*** Opening of Information provided ***

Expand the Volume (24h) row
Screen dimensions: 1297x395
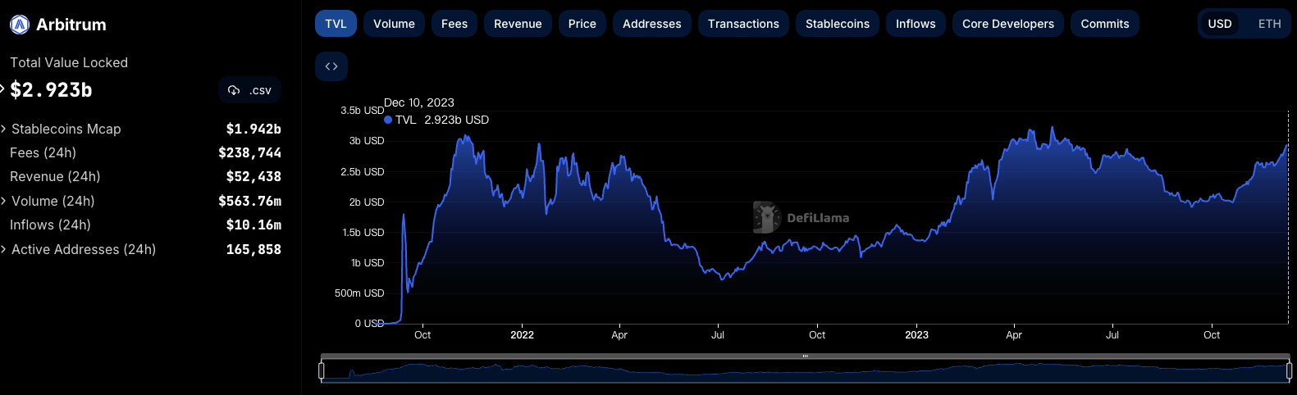click(x=4, y=201)
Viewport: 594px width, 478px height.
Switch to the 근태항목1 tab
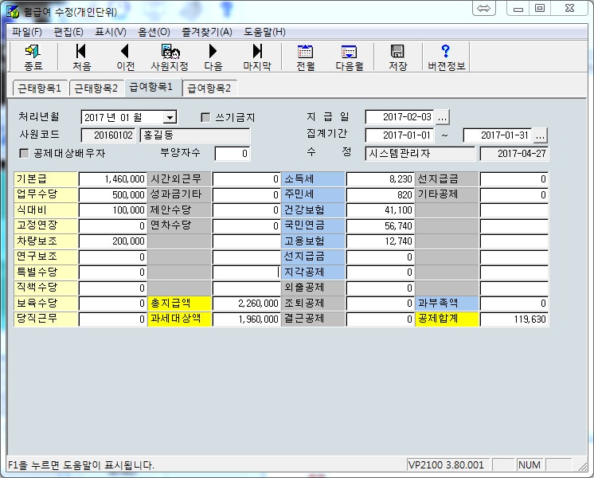point(40,88)
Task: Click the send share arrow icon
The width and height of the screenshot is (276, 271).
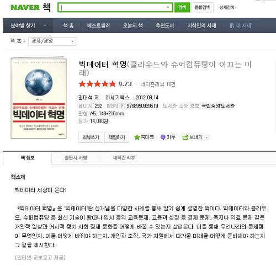Action: pos(185,137)
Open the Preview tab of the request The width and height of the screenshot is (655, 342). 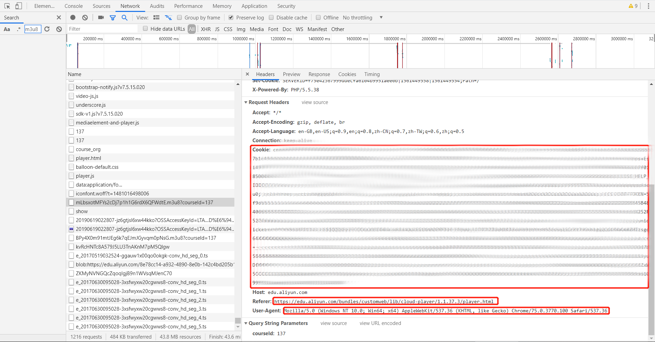click(291, 74)
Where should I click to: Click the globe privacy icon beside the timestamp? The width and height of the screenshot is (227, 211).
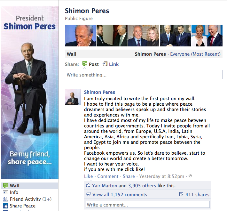click(x=190, y=176)
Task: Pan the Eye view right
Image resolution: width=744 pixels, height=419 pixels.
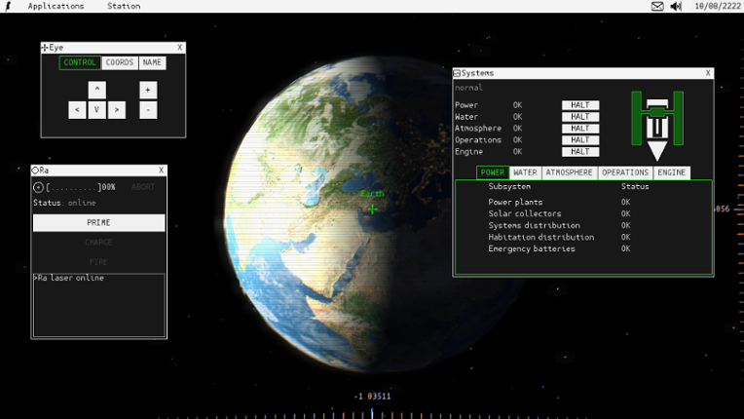Action: click(x=117, y=110)
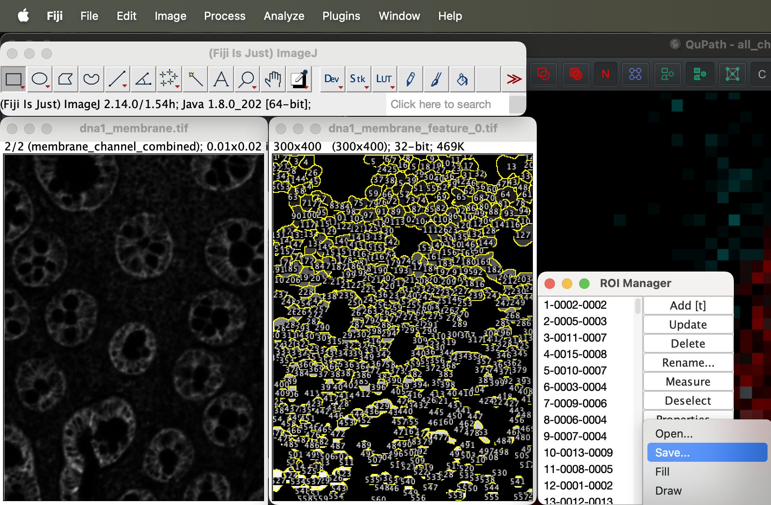Select ROI entry 5-0010-0007
Viewport: 771px width, 505px height.
pyautogui.click(x=575, y=371)
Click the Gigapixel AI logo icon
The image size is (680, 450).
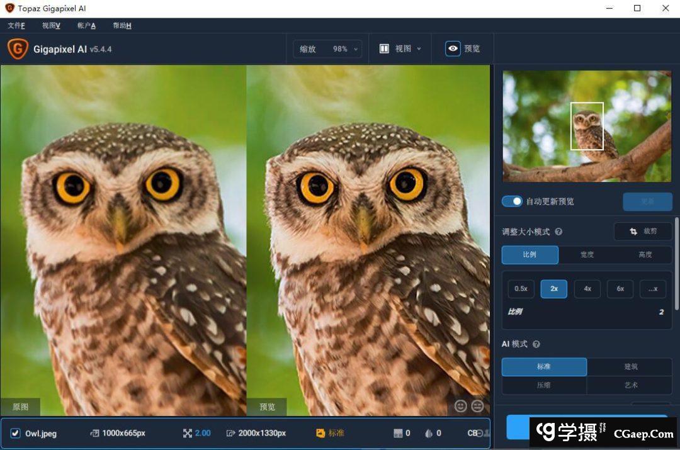click(18, 48)
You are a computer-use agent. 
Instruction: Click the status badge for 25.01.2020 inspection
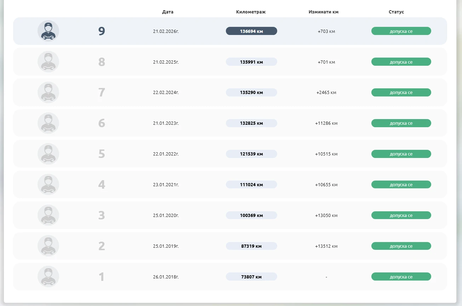[401, 215]
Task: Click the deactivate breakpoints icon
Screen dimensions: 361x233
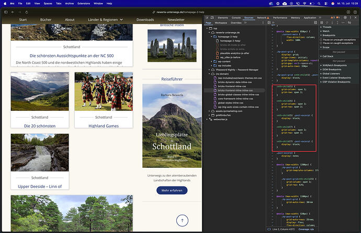Action: (x=349, y=22)
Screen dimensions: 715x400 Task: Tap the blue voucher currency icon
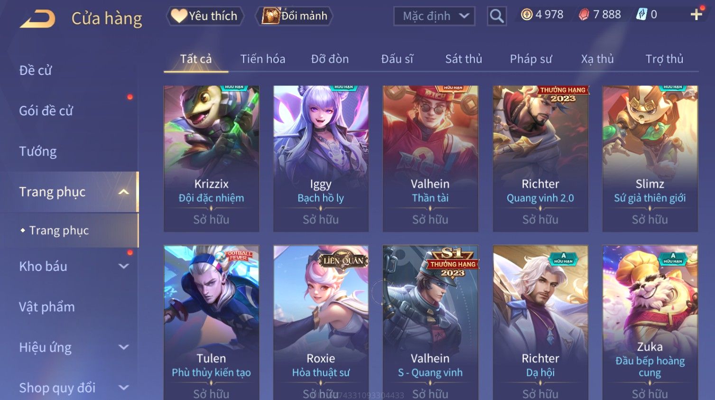(x=641, y=15)
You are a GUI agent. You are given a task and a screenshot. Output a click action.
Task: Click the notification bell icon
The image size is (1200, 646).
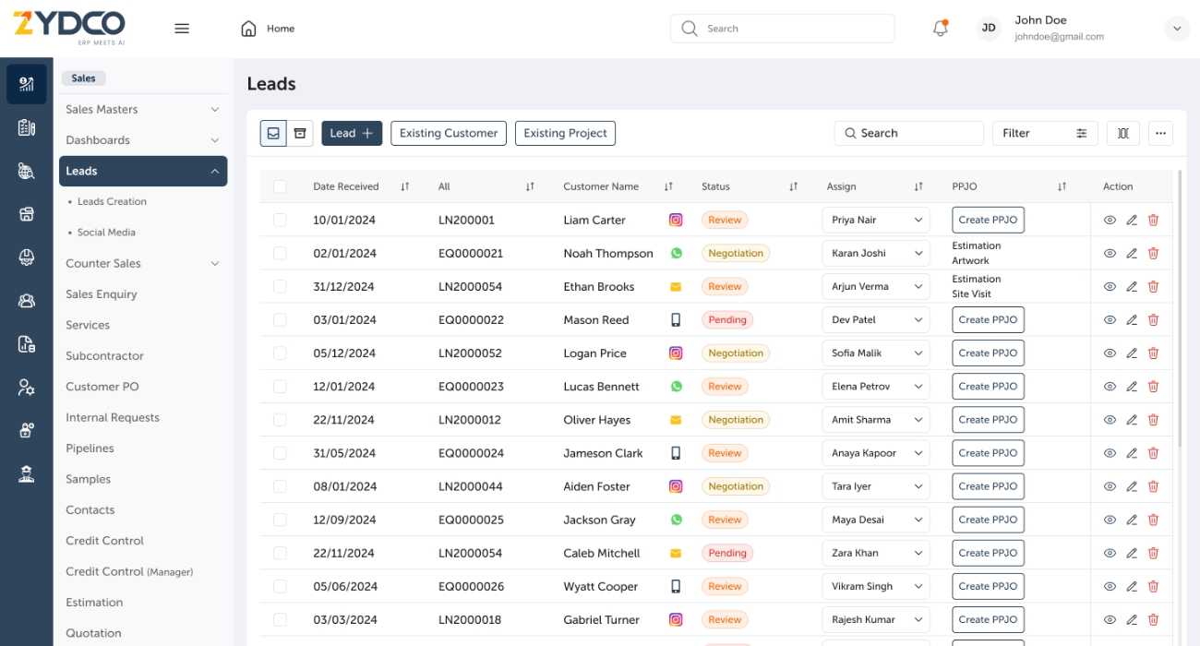tap(940, 29)
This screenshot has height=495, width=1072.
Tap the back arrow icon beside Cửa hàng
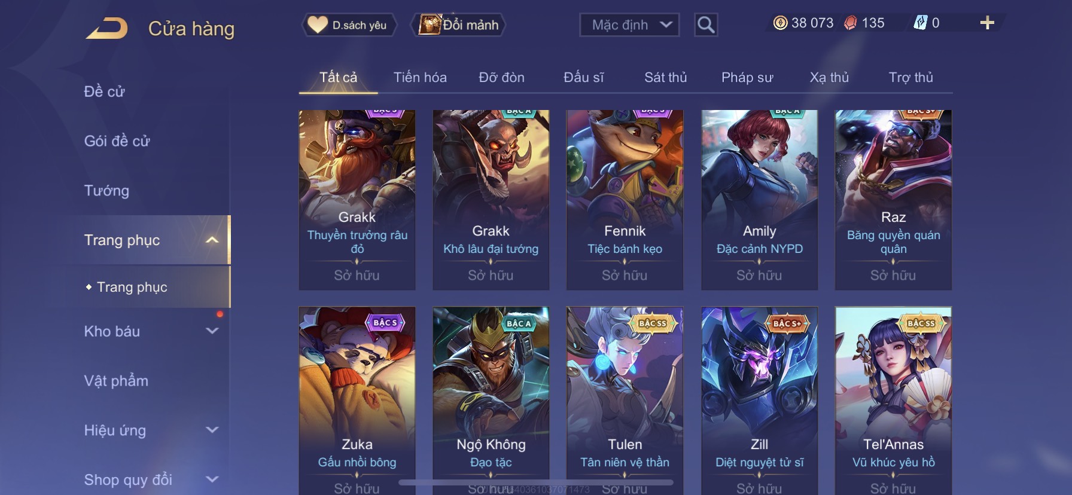tap(107, 28)
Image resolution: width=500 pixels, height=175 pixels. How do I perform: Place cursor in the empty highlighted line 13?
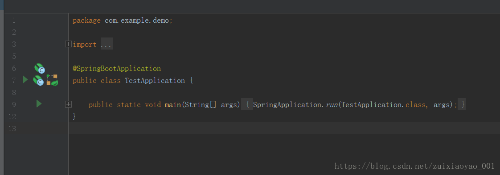click(284, 128)
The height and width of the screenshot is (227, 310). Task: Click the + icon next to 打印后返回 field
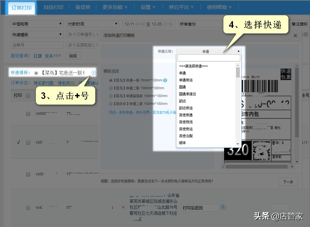point(223,207)
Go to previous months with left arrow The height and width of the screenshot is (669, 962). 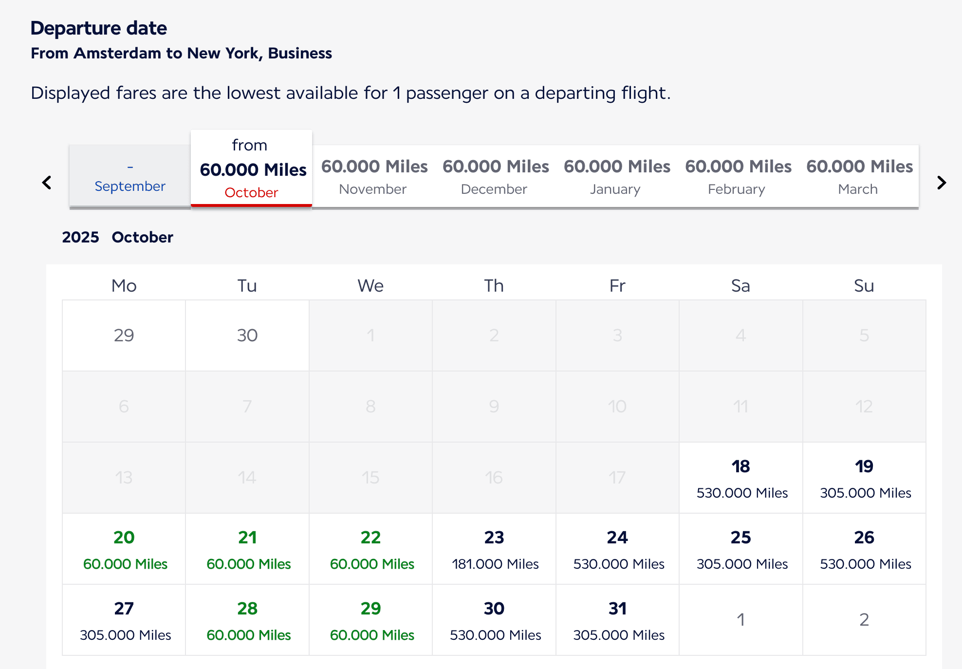point(47,183)

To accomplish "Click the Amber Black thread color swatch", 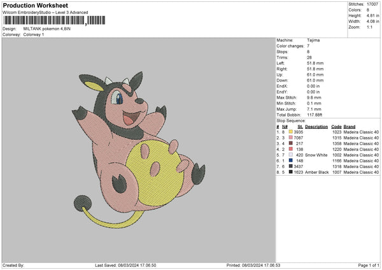I will pyautogui.click(x=291, y=172).
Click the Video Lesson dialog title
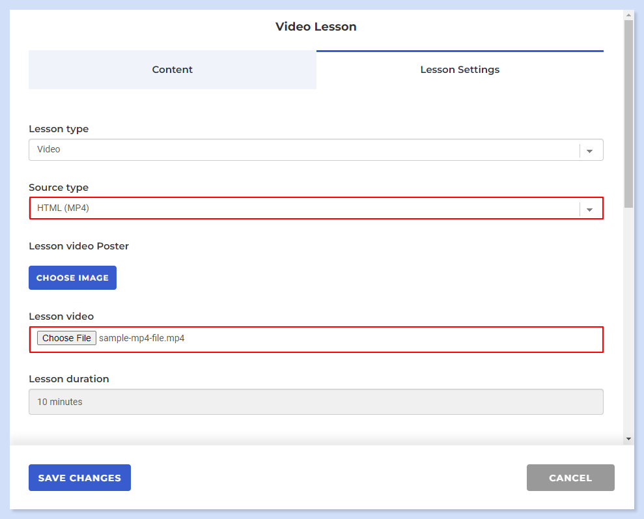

*** Close of Information provided ***

Work request. State the number of lines in the preceding data that contain the word "agent", and nothing besides.

Result. 2